입력 자료:
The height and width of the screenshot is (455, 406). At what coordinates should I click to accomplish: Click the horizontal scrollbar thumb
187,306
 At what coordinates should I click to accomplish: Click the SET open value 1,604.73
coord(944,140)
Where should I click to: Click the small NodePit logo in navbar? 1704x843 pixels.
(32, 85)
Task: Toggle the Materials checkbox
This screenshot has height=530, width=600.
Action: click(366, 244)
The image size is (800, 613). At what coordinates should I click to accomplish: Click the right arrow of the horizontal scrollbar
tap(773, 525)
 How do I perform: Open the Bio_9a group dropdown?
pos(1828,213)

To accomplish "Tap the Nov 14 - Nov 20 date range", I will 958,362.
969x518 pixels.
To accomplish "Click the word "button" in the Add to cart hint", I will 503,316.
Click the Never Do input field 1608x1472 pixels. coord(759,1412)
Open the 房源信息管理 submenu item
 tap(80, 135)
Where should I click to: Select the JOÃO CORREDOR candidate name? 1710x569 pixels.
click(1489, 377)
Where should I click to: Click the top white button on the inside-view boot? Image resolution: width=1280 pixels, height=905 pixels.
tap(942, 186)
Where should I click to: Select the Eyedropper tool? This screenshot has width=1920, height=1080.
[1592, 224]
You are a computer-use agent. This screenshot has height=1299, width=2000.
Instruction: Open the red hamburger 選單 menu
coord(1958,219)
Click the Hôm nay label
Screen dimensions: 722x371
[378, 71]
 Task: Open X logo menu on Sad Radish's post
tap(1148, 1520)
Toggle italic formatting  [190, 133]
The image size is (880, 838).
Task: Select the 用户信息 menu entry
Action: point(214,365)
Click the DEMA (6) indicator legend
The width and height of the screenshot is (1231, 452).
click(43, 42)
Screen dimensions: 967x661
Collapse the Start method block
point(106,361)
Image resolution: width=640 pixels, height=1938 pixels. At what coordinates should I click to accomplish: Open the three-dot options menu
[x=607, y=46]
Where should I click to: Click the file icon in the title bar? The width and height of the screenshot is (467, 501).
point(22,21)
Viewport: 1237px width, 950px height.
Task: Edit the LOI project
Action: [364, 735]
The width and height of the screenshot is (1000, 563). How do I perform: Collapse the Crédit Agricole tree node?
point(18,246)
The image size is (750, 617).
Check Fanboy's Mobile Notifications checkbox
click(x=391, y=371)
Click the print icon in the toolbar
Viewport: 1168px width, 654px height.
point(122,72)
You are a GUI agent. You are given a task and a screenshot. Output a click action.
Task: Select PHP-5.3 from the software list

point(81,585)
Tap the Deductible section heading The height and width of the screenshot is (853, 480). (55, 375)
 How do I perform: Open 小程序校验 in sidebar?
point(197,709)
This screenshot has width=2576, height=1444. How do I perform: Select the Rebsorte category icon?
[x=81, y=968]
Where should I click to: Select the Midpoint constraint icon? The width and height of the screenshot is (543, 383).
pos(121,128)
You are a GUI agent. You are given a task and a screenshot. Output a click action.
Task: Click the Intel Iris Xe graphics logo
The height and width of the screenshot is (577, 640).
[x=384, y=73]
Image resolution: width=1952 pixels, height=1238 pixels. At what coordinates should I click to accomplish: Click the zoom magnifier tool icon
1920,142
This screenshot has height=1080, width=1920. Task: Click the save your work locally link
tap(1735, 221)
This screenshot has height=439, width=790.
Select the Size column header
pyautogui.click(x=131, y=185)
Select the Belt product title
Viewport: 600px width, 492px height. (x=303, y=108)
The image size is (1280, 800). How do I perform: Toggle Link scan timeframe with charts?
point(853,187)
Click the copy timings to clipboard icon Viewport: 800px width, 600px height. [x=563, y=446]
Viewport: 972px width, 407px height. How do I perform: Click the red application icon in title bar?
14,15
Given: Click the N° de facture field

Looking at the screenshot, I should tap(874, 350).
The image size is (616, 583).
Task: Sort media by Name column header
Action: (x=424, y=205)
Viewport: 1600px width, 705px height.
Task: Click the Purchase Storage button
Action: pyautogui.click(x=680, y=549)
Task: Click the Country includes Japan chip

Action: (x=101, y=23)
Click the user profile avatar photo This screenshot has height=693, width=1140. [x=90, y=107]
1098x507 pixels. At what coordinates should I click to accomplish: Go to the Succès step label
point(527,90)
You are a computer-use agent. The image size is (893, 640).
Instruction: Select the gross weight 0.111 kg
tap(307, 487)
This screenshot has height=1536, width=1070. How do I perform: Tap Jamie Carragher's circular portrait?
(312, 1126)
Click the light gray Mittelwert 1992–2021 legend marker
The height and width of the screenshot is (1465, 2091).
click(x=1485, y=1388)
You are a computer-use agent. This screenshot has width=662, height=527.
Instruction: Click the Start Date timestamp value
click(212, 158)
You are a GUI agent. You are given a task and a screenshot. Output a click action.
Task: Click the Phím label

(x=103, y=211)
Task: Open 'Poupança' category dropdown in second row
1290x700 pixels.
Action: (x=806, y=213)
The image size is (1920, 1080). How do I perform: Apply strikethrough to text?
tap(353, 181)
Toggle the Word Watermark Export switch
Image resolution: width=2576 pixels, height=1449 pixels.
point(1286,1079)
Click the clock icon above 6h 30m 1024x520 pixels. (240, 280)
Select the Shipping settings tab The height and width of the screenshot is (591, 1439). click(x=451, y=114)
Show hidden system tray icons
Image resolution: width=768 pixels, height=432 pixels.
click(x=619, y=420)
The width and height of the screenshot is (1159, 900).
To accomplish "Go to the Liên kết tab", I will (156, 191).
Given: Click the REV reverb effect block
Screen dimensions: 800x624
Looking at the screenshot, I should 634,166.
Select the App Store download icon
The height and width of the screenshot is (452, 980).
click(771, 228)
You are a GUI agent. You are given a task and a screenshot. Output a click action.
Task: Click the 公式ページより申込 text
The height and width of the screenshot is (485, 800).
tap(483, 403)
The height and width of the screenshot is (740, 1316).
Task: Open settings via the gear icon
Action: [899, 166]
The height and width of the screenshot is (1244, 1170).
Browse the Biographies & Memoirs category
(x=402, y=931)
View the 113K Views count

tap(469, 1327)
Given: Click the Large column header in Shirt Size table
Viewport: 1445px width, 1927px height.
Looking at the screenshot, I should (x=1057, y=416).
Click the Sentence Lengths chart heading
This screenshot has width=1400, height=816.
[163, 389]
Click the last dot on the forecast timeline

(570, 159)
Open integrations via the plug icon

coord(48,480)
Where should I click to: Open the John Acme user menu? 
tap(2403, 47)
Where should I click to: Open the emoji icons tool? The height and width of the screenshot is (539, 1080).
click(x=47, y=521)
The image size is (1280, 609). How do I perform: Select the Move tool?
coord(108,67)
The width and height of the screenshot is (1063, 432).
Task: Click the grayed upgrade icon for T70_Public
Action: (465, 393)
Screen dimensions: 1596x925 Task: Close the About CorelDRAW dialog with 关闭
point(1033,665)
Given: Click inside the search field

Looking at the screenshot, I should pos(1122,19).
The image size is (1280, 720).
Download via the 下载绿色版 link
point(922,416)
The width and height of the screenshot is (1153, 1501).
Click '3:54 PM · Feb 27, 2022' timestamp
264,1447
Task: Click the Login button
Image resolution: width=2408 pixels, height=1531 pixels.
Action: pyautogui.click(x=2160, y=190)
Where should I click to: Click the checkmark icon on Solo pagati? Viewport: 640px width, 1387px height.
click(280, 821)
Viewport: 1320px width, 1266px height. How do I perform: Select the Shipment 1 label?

작업 지시: 위 레코드에서 "header"라는 문자열이 들어 있는 줄을 모두 찾아 한 줄도 빠짐없이 옮겨 적으세요. 대소문자는 구분합니다.

전체 출력:
Select the Size column header
Task: Sort media by Name column header
Given: Click the Large column header in Shirt Size table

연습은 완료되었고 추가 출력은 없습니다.